WHAT YOU SHOULD DO -
Wherever a line of the listing holds the string "Image", copy that line.

RECORDS PROVIDED -

::::::::::

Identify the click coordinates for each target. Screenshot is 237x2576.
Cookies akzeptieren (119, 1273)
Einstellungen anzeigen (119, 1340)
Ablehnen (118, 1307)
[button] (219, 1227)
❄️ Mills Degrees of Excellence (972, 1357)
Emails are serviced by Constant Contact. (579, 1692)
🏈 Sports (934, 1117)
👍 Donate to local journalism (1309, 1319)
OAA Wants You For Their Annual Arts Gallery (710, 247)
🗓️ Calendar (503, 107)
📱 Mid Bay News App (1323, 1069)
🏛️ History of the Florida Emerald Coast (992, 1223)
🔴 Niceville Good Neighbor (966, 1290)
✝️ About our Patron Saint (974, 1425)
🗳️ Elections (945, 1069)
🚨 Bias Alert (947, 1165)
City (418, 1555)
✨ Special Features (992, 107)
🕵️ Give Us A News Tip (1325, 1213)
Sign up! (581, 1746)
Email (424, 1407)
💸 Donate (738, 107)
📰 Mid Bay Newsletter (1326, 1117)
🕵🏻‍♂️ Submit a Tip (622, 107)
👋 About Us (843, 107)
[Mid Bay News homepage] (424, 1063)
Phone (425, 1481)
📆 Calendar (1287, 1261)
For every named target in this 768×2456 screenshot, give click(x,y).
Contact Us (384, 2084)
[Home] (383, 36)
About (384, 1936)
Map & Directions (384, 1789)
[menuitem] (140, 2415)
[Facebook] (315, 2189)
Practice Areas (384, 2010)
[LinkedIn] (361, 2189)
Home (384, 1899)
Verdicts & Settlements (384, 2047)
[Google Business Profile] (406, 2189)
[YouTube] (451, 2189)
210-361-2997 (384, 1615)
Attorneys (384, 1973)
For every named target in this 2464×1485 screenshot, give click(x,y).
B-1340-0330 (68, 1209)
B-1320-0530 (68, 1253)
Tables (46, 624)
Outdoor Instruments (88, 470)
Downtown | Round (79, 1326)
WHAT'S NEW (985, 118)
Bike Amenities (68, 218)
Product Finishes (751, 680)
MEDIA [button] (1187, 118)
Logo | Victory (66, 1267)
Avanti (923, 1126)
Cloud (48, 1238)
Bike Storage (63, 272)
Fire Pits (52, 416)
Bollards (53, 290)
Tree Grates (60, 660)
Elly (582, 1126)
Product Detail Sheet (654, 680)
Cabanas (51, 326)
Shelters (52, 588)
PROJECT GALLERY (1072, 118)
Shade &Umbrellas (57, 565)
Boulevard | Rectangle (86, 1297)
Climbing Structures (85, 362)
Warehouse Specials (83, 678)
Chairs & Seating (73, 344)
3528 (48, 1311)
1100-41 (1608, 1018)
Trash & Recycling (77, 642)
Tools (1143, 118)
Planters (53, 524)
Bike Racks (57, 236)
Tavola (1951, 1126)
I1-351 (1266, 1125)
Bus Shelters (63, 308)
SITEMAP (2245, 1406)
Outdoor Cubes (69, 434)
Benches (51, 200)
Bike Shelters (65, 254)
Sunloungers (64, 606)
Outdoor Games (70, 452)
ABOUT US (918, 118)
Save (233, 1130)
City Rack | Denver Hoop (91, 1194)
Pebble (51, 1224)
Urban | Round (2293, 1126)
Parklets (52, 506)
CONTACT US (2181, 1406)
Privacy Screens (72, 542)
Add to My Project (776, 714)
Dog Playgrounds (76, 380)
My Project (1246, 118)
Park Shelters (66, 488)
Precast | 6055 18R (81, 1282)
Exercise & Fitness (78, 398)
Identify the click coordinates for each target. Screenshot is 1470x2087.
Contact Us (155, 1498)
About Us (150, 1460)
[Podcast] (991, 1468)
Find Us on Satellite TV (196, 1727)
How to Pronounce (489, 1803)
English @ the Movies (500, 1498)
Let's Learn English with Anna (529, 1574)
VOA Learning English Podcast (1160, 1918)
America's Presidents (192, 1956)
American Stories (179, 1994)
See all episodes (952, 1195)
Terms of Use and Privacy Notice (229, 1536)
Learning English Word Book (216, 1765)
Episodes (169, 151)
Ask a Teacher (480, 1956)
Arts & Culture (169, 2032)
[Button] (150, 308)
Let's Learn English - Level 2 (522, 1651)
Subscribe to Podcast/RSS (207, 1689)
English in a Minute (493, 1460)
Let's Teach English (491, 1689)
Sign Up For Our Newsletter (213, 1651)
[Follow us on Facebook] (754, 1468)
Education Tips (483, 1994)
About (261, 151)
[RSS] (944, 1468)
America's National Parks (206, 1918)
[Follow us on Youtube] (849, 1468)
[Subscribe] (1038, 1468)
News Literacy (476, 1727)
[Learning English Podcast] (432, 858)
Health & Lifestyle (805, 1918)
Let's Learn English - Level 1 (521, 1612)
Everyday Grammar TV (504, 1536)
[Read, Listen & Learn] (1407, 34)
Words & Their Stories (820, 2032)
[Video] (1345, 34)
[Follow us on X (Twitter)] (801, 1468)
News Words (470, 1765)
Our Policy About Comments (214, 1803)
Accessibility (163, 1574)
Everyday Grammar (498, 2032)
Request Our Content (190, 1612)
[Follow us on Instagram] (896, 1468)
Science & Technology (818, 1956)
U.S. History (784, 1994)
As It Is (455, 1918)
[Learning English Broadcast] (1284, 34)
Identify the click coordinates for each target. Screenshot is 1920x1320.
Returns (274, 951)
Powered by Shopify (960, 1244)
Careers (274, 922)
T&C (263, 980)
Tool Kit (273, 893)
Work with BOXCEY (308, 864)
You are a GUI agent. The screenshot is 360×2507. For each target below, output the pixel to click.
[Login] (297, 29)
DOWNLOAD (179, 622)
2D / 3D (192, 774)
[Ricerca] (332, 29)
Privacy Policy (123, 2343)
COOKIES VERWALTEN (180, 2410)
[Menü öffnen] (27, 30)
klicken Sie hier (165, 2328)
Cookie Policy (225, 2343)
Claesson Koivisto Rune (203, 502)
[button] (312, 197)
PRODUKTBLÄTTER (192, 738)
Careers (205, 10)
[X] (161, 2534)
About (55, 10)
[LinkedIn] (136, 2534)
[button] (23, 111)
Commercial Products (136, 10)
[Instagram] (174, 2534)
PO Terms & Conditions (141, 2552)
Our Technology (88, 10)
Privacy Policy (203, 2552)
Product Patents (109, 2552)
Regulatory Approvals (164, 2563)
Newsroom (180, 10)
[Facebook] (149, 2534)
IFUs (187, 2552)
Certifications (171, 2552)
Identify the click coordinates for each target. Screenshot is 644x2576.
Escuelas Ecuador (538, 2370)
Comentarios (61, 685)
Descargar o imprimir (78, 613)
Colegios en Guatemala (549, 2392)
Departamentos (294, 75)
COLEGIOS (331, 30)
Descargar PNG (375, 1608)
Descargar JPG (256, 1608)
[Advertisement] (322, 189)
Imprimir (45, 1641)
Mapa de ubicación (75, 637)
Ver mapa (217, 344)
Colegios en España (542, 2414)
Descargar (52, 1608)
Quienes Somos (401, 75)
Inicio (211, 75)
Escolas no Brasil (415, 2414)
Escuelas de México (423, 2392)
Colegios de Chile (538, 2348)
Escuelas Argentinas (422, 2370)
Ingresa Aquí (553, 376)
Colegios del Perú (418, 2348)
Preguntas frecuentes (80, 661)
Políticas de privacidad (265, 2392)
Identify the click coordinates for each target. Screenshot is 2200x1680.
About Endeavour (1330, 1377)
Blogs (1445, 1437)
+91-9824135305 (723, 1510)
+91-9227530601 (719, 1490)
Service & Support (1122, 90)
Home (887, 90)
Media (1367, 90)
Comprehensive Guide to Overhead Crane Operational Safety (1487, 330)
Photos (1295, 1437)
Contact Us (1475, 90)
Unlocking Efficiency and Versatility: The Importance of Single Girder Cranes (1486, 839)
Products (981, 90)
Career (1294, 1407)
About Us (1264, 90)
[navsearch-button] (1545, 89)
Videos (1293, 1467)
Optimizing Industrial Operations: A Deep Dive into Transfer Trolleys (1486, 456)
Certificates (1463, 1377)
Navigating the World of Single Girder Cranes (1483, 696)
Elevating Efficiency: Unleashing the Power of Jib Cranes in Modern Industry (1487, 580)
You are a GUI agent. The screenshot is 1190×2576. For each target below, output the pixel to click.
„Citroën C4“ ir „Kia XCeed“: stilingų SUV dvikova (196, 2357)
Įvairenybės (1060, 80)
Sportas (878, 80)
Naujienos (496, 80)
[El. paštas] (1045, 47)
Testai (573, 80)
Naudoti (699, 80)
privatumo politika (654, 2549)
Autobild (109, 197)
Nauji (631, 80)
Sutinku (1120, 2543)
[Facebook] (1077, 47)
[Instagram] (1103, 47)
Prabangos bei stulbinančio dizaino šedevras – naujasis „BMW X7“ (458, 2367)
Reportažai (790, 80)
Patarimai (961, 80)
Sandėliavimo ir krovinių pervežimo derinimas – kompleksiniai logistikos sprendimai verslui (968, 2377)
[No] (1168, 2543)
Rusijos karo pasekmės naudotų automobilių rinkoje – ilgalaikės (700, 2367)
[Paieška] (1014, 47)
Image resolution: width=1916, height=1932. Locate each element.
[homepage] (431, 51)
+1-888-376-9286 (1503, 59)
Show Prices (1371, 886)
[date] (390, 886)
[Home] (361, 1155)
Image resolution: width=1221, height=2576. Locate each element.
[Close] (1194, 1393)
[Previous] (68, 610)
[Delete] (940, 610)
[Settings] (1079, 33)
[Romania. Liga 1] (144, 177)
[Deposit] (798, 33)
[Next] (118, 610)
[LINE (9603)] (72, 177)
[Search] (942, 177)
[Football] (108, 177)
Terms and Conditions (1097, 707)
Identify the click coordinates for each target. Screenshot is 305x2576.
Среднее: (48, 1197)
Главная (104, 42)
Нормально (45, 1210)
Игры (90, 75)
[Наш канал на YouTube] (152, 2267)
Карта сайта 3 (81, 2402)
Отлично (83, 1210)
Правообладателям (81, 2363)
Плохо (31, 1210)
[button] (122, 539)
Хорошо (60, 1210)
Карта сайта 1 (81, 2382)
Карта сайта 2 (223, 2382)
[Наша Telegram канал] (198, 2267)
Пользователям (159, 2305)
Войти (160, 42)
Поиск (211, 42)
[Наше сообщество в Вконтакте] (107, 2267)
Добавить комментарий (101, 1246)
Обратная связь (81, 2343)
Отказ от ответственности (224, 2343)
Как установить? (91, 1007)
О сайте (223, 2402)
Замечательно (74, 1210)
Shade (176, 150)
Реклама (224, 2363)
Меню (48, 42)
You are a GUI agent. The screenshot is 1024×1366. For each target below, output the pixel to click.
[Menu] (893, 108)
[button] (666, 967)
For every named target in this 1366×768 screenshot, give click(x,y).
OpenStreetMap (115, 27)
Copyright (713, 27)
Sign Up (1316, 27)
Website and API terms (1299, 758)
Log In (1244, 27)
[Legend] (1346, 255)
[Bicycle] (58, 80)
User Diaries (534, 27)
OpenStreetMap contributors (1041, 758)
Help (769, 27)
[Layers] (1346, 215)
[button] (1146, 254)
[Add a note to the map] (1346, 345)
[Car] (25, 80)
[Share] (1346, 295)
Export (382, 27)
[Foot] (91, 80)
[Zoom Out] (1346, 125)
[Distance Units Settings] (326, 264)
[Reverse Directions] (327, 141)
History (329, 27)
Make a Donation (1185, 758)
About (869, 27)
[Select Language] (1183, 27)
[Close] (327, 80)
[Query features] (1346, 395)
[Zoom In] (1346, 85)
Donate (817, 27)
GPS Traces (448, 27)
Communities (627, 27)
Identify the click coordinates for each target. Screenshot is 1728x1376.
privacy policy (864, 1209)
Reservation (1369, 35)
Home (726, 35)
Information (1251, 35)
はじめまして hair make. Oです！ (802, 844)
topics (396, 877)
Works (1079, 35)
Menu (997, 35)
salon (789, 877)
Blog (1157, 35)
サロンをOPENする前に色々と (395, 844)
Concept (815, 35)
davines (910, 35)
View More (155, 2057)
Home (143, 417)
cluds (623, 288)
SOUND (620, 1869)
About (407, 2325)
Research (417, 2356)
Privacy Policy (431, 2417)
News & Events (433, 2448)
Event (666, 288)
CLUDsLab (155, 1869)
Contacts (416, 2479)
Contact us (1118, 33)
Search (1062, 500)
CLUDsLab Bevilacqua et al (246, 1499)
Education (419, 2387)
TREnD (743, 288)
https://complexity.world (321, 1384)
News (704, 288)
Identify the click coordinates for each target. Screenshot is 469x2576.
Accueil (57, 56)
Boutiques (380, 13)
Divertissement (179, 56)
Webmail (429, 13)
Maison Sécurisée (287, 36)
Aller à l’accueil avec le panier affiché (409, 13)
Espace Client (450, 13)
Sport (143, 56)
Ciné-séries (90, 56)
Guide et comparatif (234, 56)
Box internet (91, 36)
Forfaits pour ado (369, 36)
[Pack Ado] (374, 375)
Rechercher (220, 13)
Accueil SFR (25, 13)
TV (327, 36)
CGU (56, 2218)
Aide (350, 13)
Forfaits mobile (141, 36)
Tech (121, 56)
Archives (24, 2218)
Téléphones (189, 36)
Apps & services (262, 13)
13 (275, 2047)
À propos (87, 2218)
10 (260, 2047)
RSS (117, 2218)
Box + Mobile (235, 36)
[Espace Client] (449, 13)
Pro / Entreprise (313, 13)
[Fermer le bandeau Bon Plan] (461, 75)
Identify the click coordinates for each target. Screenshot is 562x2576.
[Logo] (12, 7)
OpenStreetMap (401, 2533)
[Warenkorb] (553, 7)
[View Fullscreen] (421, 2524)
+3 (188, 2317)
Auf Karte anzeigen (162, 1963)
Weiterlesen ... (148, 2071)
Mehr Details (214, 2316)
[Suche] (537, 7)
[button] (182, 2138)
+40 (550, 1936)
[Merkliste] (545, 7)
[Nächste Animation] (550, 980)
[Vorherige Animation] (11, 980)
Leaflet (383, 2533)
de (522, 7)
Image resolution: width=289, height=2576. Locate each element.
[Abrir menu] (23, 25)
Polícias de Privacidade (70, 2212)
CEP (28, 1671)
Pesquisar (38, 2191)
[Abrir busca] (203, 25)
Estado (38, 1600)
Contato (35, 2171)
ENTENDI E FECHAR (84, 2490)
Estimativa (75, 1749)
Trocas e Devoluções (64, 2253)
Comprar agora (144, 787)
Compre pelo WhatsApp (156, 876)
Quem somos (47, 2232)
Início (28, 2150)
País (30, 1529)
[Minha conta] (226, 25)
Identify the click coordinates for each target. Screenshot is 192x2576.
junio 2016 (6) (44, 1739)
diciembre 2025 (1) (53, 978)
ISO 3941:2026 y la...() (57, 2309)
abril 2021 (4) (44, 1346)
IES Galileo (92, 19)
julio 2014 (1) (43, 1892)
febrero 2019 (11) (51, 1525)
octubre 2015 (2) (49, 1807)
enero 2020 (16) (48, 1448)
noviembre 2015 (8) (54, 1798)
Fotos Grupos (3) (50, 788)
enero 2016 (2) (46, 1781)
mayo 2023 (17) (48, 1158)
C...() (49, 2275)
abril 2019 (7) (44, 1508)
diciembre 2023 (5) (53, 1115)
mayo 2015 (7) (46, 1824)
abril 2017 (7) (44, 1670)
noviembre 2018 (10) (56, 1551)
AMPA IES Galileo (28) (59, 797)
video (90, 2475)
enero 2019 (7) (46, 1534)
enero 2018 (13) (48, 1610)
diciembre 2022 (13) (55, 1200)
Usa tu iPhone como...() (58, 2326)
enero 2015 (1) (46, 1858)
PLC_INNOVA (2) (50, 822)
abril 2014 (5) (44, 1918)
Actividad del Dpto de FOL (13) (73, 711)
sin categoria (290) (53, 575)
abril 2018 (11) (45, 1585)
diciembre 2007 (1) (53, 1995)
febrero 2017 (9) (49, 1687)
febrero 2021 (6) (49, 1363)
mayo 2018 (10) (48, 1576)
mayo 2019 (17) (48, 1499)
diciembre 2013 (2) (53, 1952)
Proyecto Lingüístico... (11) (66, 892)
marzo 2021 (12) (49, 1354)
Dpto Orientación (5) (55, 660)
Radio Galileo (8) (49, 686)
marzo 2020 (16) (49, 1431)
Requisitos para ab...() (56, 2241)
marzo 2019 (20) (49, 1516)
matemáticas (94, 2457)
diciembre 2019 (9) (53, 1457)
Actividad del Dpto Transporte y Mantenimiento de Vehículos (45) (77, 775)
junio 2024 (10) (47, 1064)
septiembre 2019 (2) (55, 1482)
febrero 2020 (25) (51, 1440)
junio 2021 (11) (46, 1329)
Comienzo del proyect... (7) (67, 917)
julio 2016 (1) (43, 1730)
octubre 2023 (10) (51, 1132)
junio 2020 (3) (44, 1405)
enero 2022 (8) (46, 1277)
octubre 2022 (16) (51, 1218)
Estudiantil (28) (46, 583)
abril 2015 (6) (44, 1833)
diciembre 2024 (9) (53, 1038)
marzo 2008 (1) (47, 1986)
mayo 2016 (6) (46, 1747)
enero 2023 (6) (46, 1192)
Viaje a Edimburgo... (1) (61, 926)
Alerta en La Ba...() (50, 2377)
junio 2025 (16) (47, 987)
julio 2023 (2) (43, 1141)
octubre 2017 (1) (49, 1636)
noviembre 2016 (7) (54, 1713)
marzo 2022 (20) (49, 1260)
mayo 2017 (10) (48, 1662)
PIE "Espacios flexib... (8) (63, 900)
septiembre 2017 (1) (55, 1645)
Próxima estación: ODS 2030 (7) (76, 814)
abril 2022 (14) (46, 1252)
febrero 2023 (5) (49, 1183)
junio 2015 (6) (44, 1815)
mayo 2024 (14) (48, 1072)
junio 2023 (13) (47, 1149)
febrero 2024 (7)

::::::::::

OUTPUT FOR THIS TASK -
Image resolution: width=1916, height=1932. Locate each element.
Image resolution: width=1221, height=2576. Locate each element.
Image resolution: width=289, height=2576. Locate each element.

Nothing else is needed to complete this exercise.